VAL and ERR are arrays of length FDIM, which upon return are the
computed integral values and estimated errors, respectively.  (The
estimated errors are based on an embedded cubature rule of lower
order; for smooth functions, this estimate is usually conservative.)

The return value of adapt_integrate is 0 on success and nonzero if
there was an error (currently, only out-of-memory situations).

The integrand function F should be a function of the form:

void F(unsigned ndim, const double *x, void *fdata,
       unsigned fdim, double *fval);

Here, the input is an array X of length NDIM (the point to be
evaluated), the output is an array FVAL of length FDIM (the vector of
function values at the point X).

The FDATA argument of F is equal to the FDATA argument passed to
adapt_integrate -- this can be used by the caller to pass any
additional information through to F as needed (rather than using
global variables, which are not re-entrant).  If F does not need any
additional data, you can just pass FDATA = NULL and ignore the FDATA
argument to F.

-----------------------------------------------------------------------
"Vectorized" interface:

For parallelization and other purposes, it is useful to call a single
integrand function with an array of points to evaluate, rather than a
single point at a time.  (e.g. you may wish to evaluate the different
points in parallel.)  This is accomplished by calling:

int adapt_integrate_v(unsigned fdim, integrand_v f, void *fdata,
                      unsigned dim, const double *xmin, const double *xmax,
                      unsigned maxEval, double reqAbsError, double reqRelError,
                      double *val, double *err);

where all the arguments are the same as above except that the
integrand function F should now be a function of the form:

void F(unsigned ndim, unsigned npts, const double *x, void *fdata,
       unsigned fdim, double *fval);

Now, x is not a single point, but an array of npts points, and upon
return the values of all fdim integrands at all npts points should be
stored in fval.  In particular, x[i*ndim + j] is the j-th coordinate
of the i-th point (i < npts and j < ndim), and the k-th function
evaluation (k < fdim) for the i-th point is returned in fval[k*npt + i].
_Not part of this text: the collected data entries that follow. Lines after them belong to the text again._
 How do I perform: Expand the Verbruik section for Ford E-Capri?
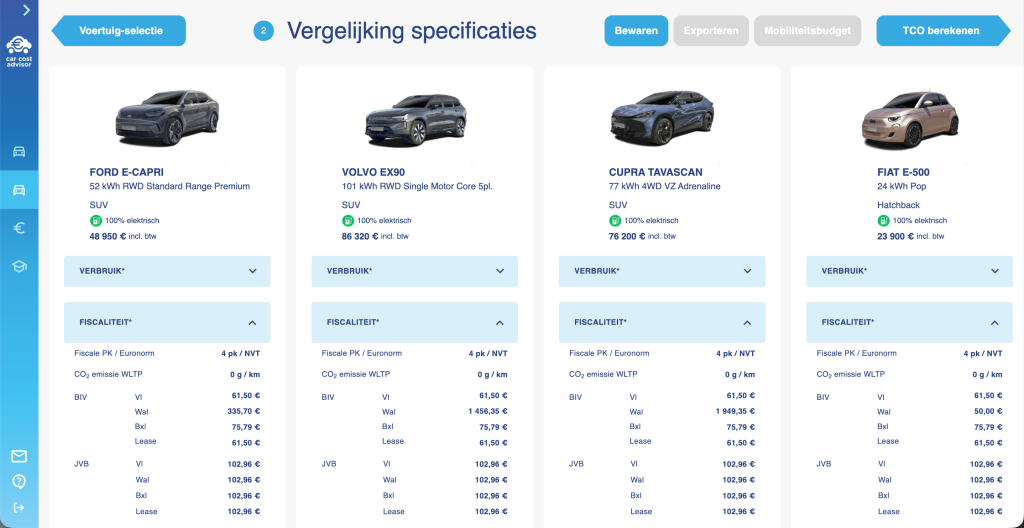click(x=252, y=271)

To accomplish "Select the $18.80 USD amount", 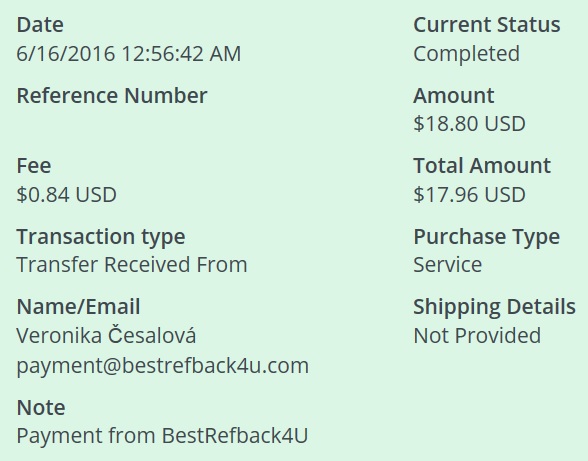I will [x=469, y=123].
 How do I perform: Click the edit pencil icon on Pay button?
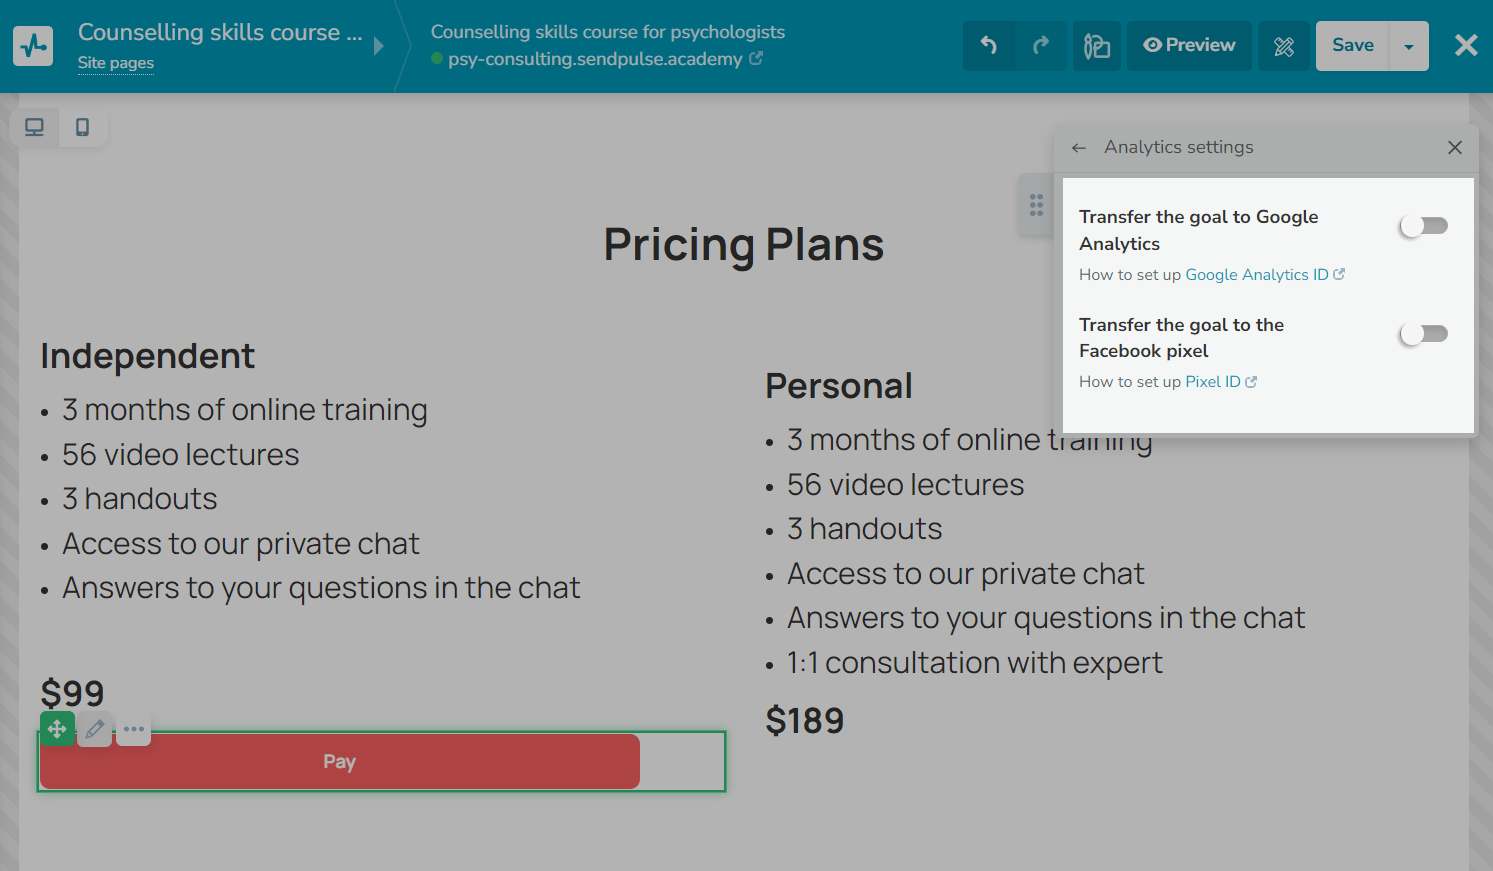tap(95, 730)
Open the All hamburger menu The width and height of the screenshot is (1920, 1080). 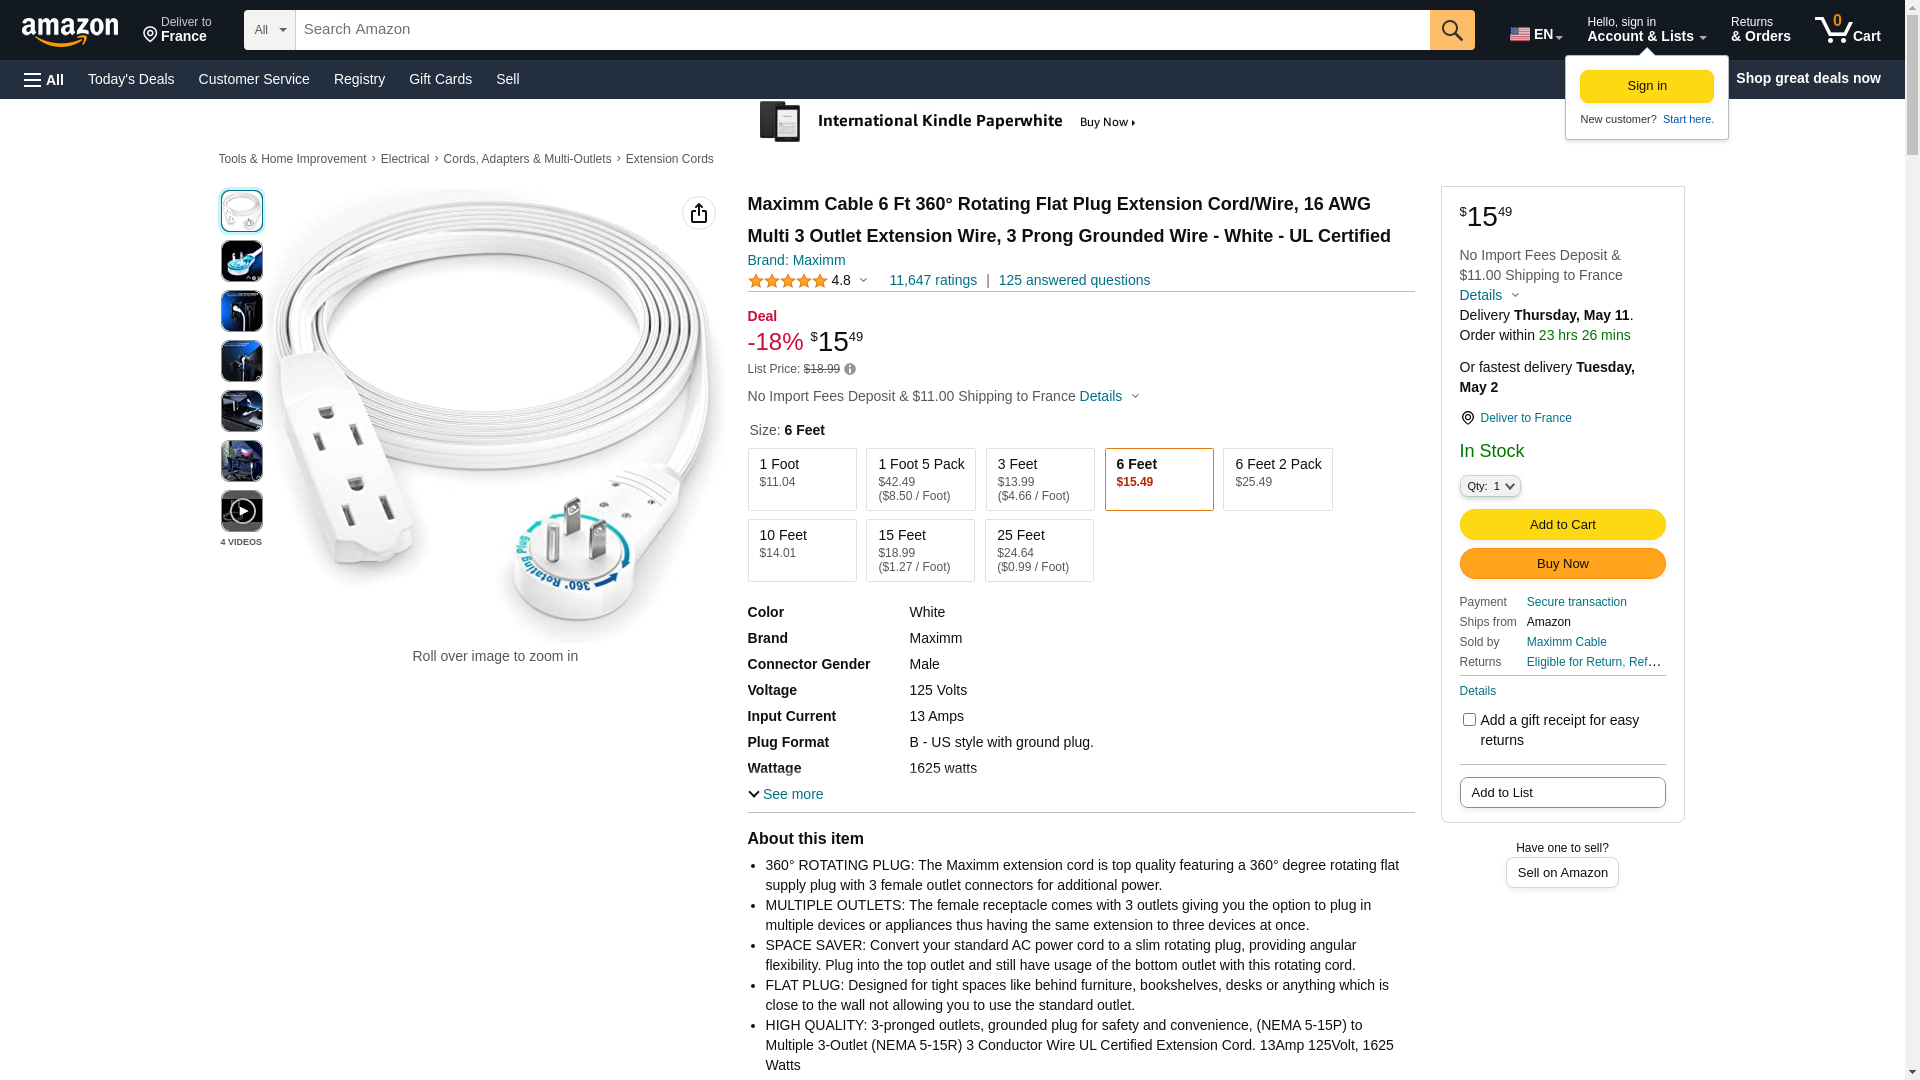click(x=44, y=79)
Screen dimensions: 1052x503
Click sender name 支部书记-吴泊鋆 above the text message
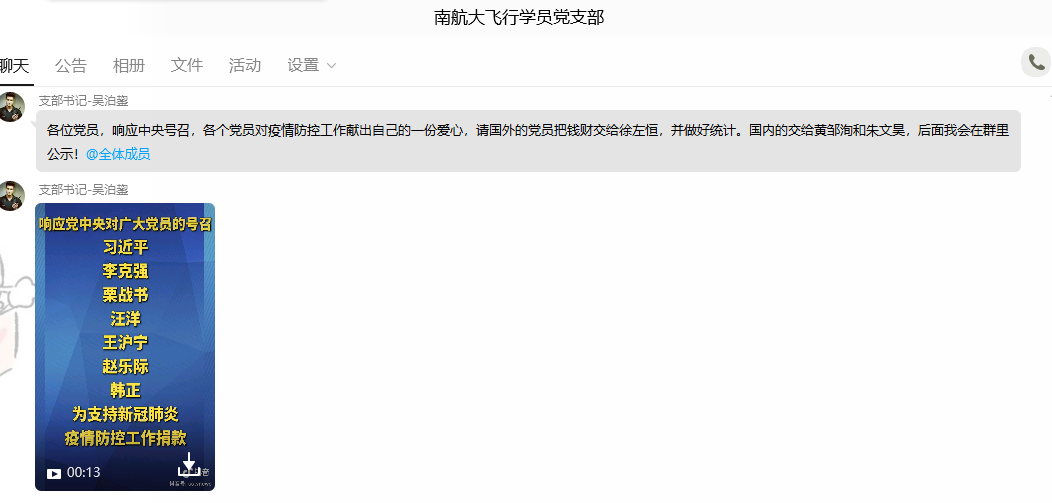click(x=83, y=100)
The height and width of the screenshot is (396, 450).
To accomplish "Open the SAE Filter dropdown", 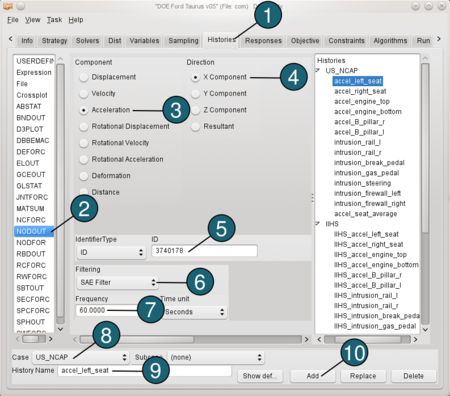I will pyautogui.click(x=117, y=282).
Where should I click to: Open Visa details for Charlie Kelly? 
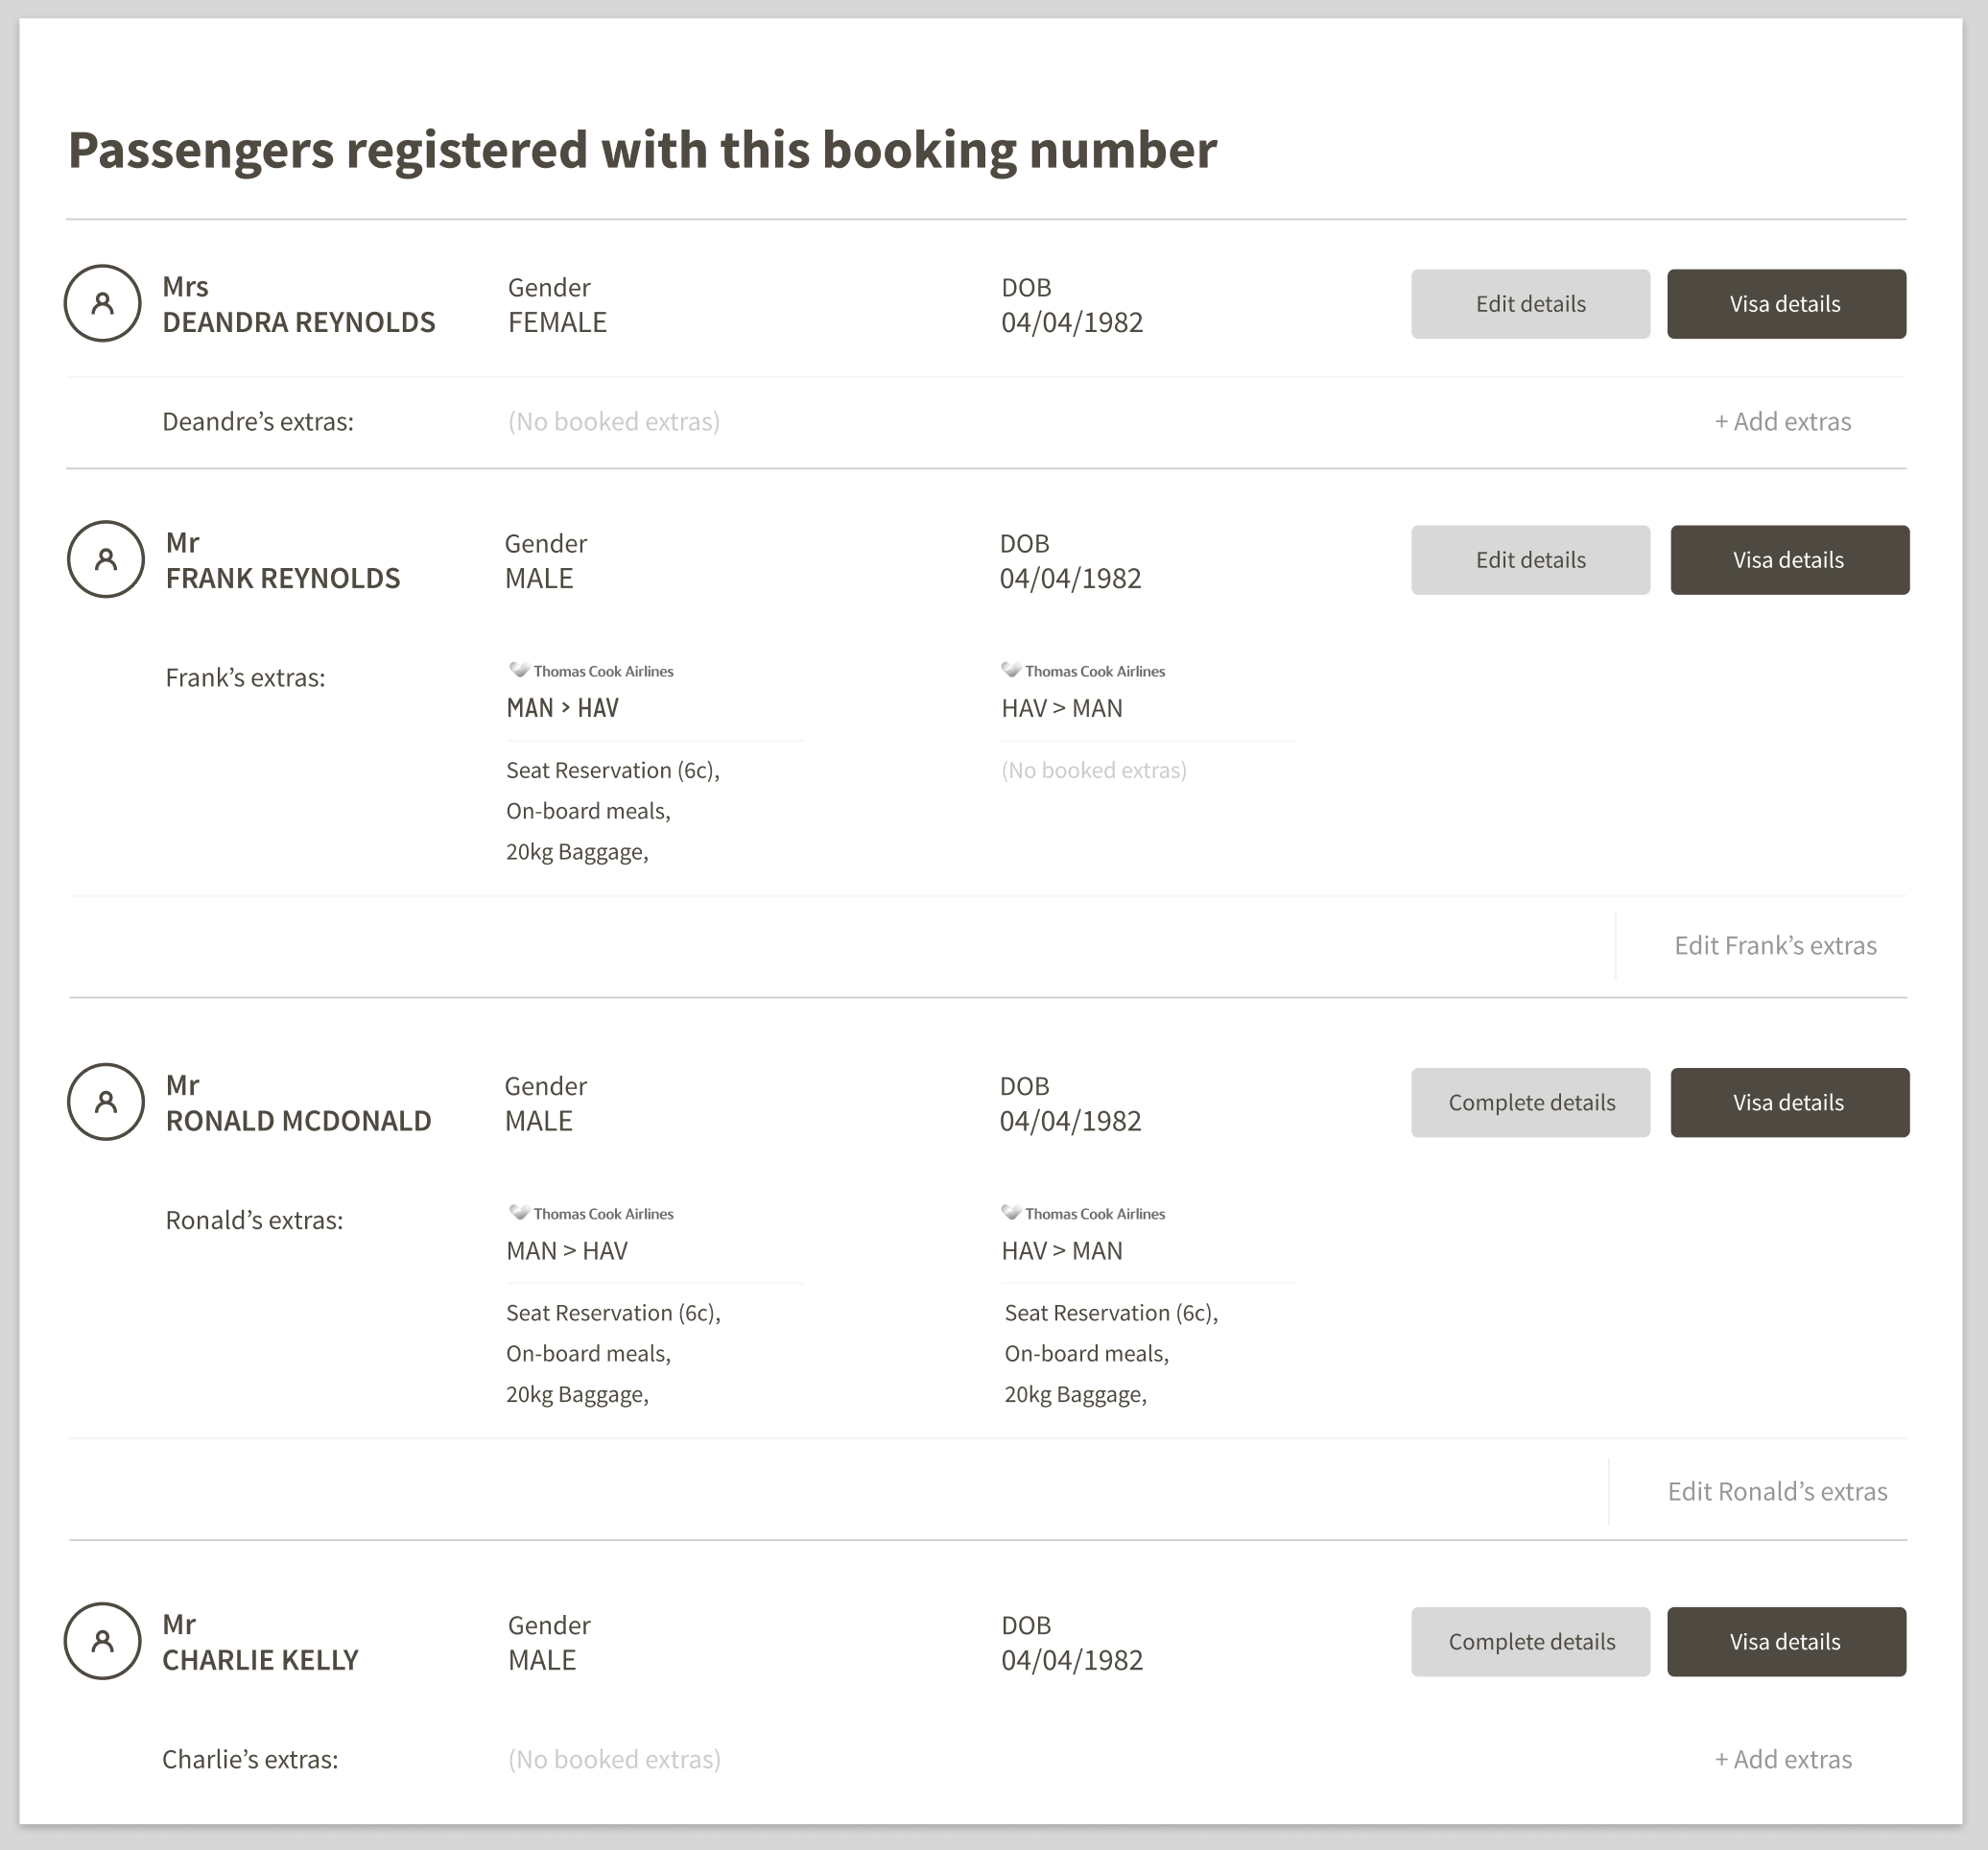1786,1642
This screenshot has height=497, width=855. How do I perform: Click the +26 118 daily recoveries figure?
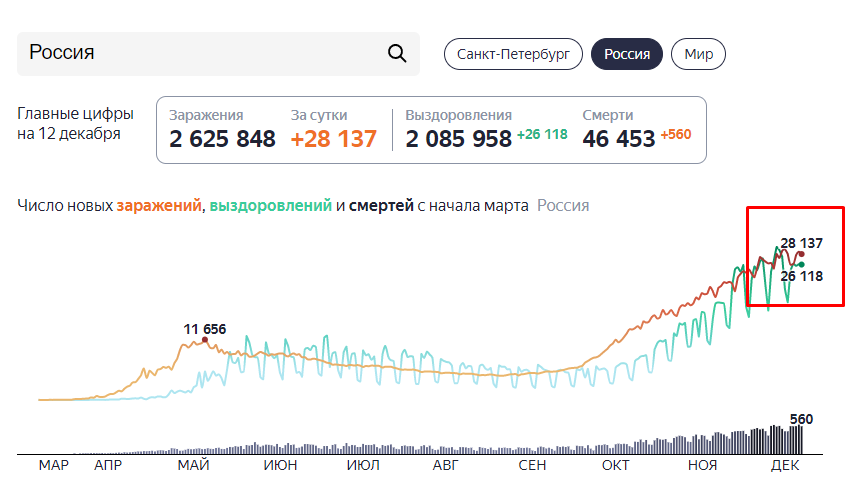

The size of npts will vary with the dimensionality of the problem;
higher-dimensional problems will have (exponentially) larger npts,
allowing for the possibility of more parallelism.  Also npts will vary
between calls to your integrand---subsequent calls (if the first batch
of points did not achieve the desired accuracy) will have larger and
larger values of npts.

-----------------------------------------------------------------------
Test cases:

To compile a test case, just compile cubature.c while #defining
TEST_INTEGRATOR, e.g. (on Unix or GNU/Linux) via:

 cc -DTEST_INTEGRATOR -o cubature_test cubature.c -lm

The usage is then:

    ./cubature_test <dim> <tol> <integrand> <maxeval>

where <dim> = # dimensions, <tol> = relative tolerance, <integrand> is
0-7 for one of eight possible test integrands (see below) and
<maxeval> is the maximum # function evaluations (0 for none, the default).

The different test integrands are:

0: a product of cosine functions
1: a Gaussian integral of exp(-x^2), remapped to [0,infinity) limits
2: volume of a hypersphere (integrating a discontinuous function!)
3: a simple polynomial (product of coordinates)
4: a Gaussian centered in the middle of the integration volume
5: a sum of two Gaussians
6: an example function by Tsuda, a product of terms with near poles
7: a test integrand by Morokoff and Caflisch, a simple product of
   dim-th roots of the coordinates (weakly singular at the boundary)

For example:

    ./cubature_test 3 1e-5 4

integrates the Gaussian function (4) to a desired relative error
tolerance of 1e-5 in 3 dimensions.  The output is:

3-dim integral, tolerance = 1e-05
integrand 4: integral = 1, est err = 9.99952e-06, true err = 2.54397e-08
#evals = 82203

Notice that it finds the integral after 82203 function evaluations
with an estimated error of about 1e-5, but the true error (compared to
the exact result) is much smaller (2.5e-8): the error estimation is
typically conservative when applied to smooth functions like this.